▶ _Exercise requirements_
Your copy should contain exactly the lines from the one that holds "Given: Enable the 3D View checkbox" through the end of the material, reproduced as written, with no pictures.

▶ _Available data_
====

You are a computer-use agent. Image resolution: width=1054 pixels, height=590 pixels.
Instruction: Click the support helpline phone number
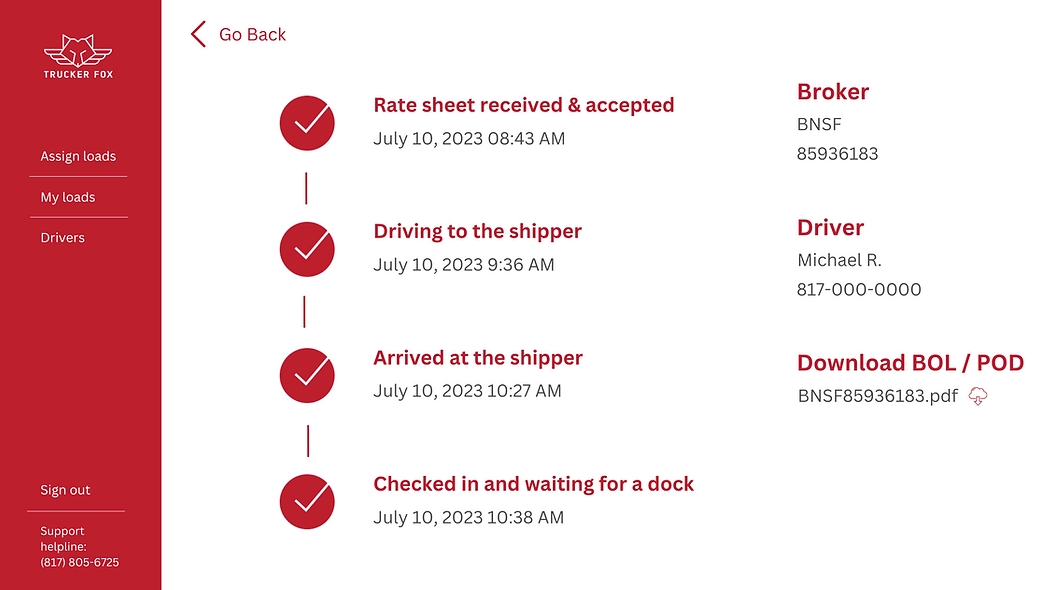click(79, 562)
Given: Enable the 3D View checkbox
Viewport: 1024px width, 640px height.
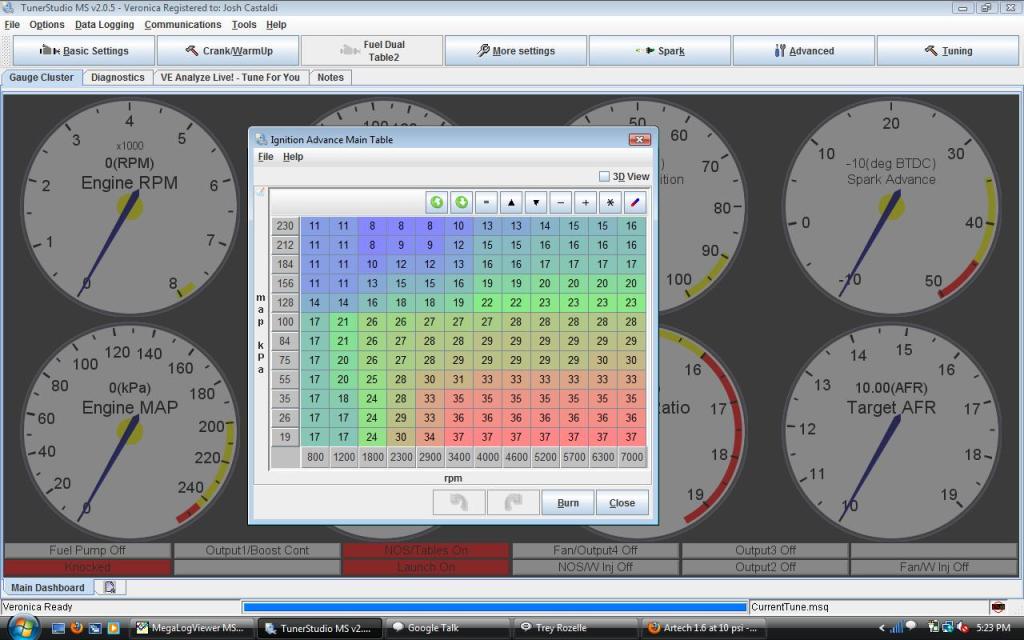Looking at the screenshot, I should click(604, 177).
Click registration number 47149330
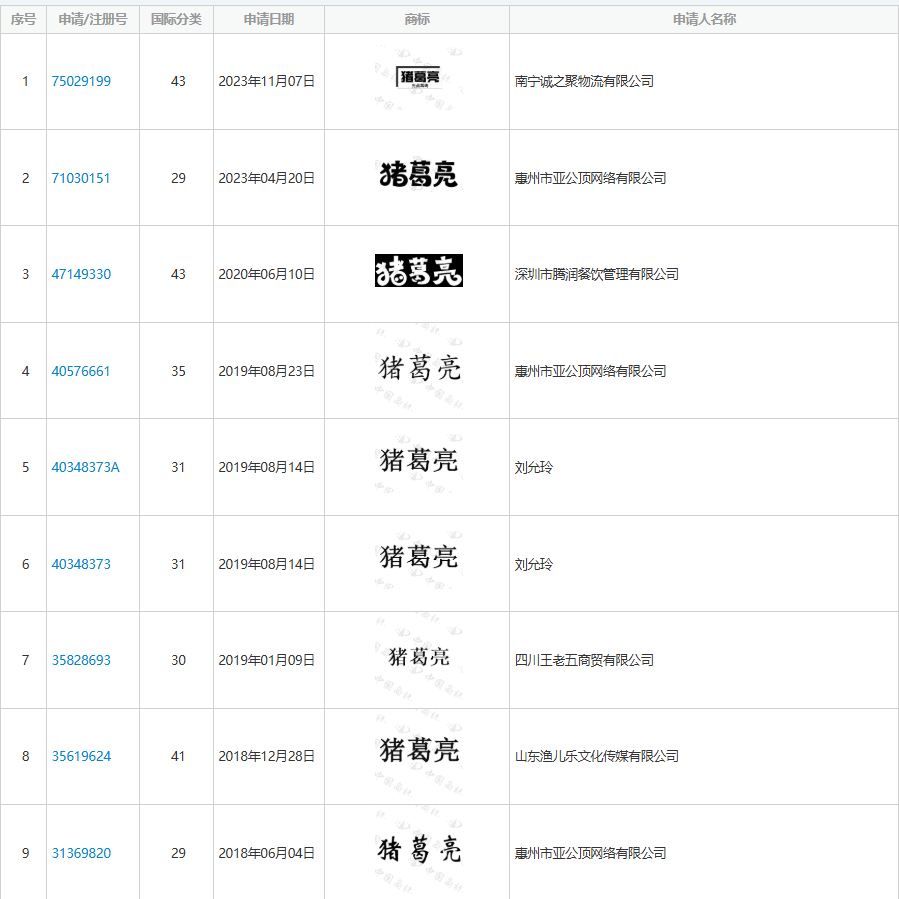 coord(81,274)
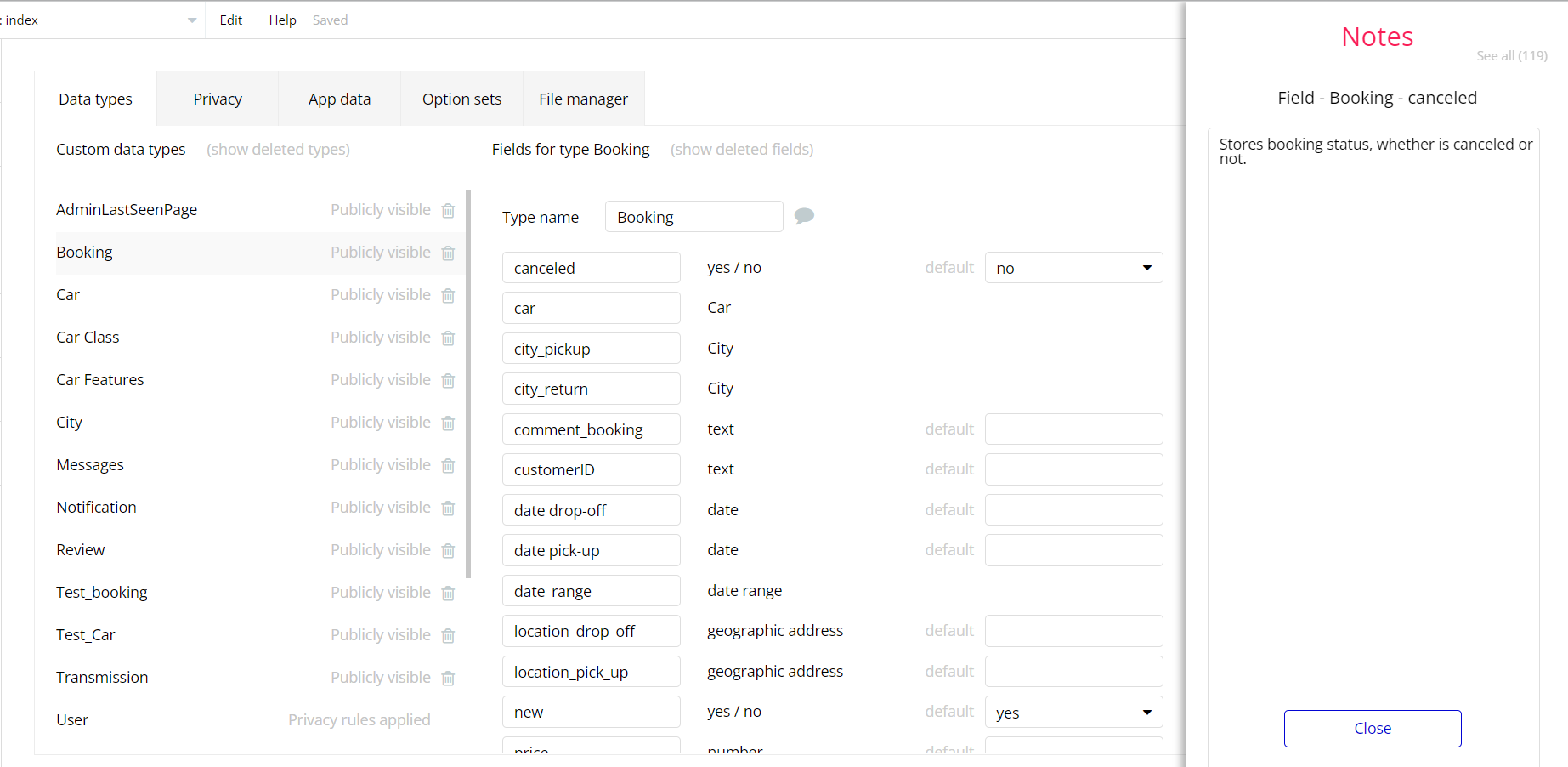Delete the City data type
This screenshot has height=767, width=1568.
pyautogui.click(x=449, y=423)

====

▶ _Task response_
Given: Enable the 3D View checkbox
Viewport: 1024px width, 640px height.
Looking at the screenshot, I should click(604, 177).
Click registration number 47149330
 coord(81,274)
Delete the City data type
This screenshot has height=767, width=1568.
pyautogui.click(x=449, y=423)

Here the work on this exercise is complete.